La relación de los 'jefes tóxicos' con sus subordinados (que, según el científico británico George Fieldamn puede elevar el riesgo de enfermedades cardiacas en un 16% y la posibilidad de sufrir un infarto en un 33%.) es de 'comprar o eliminar'. Modelo Nicolás Sarkozy: Sociedad de consumo o toque de queda (por cierto, aprobado por tres de cada cuatro franceses). Para el filósofo francés Bernard-Henri Lévy, lo que aguardan esos jóvenes es 'una palabra que hable, no de rencor y de desconfianza, sino de igualdad, ciudadanía, consideración y, como dicen ellos, respeto'. Ese respeto que echan a faltar en su entorno de trabajo, según una investigación de Otto Walter, la mayor parte de los profesionales españoles.

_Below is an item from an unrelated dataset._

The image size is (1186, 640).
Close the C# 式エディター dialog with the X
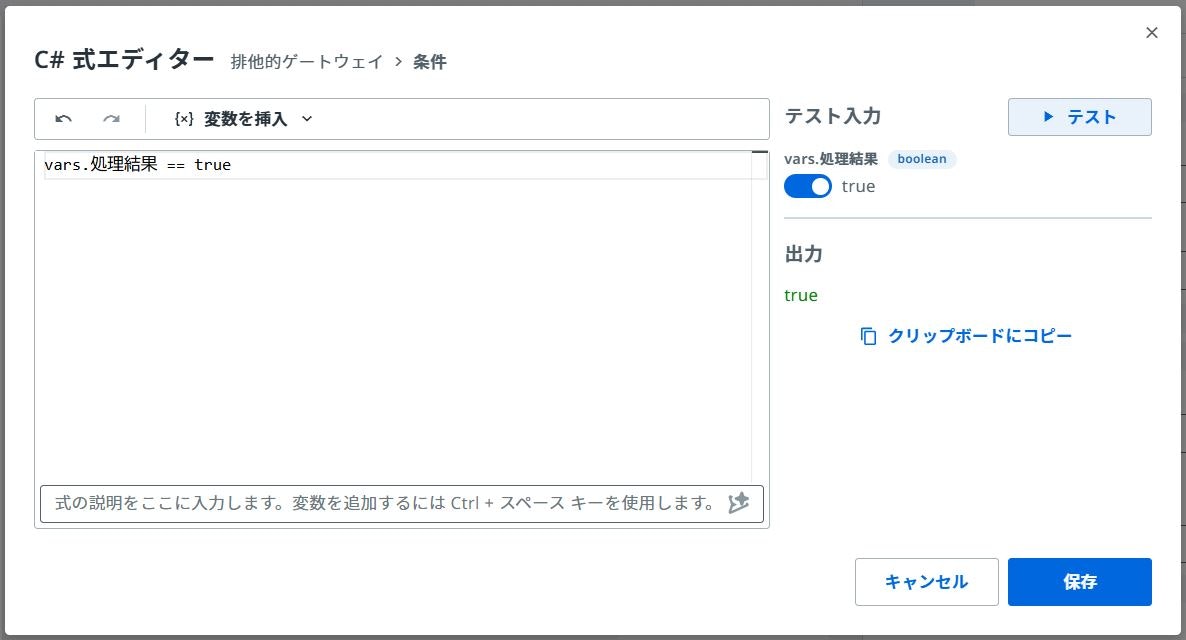[1151, 33]
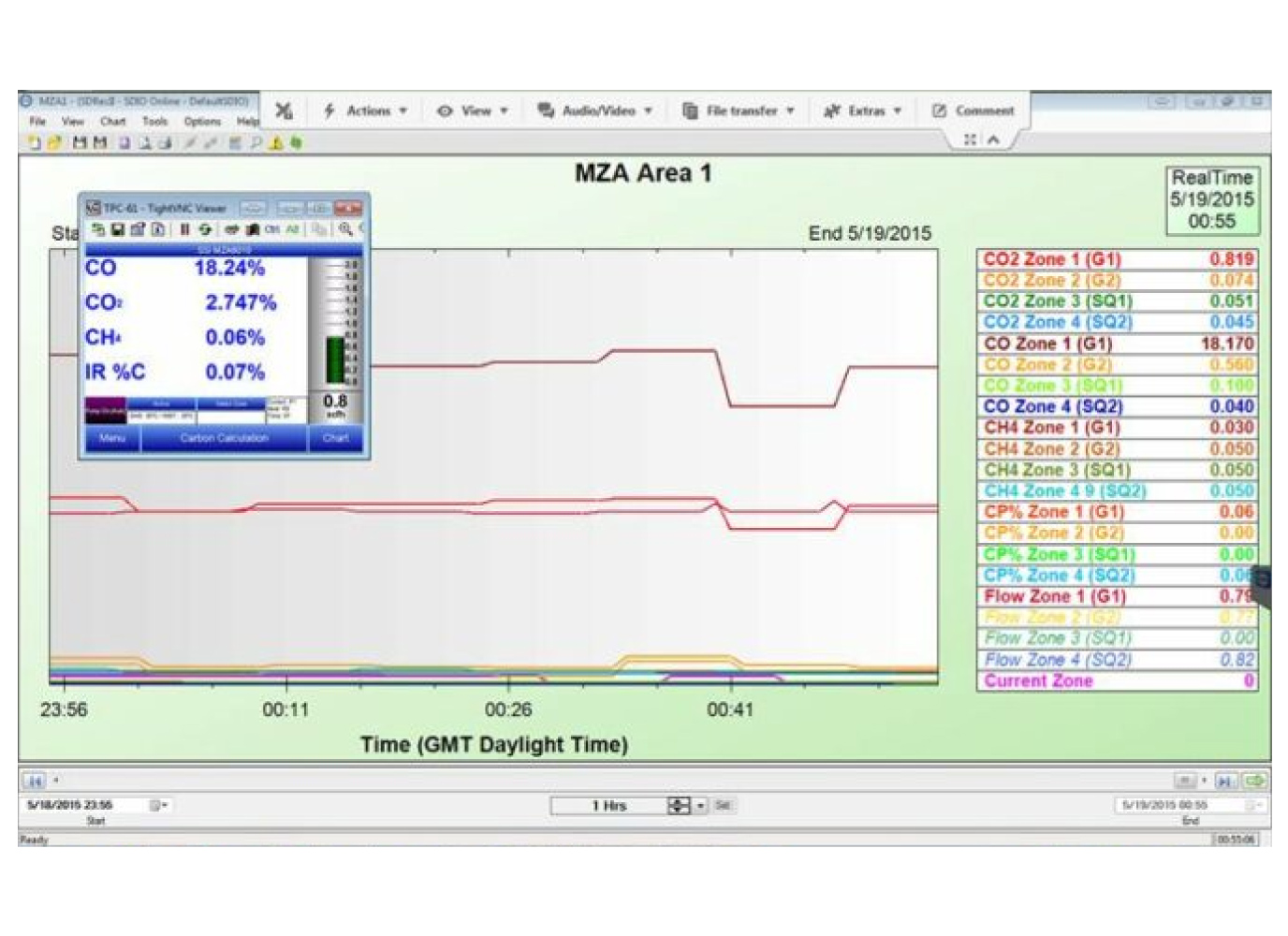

Necesitamos directivos capaces de reflexionar sobre su papel y de generar emociones positivas en sus equipos, para apreciar a su gente. Respeto, dignidad, autenticidad, aprecio. Nada de mentiras ni de manipulación, que generan desánimo o furia violenta. Es, citando de nuevo a Dante, en su visión final del Paraíso. 'L'amor che move il sole e l'altre stelle' (El amor que mueve el sol y las otras estrellas).
Cuando los coches de tu vecino veas quemar, pon tus líderes a esperanzar.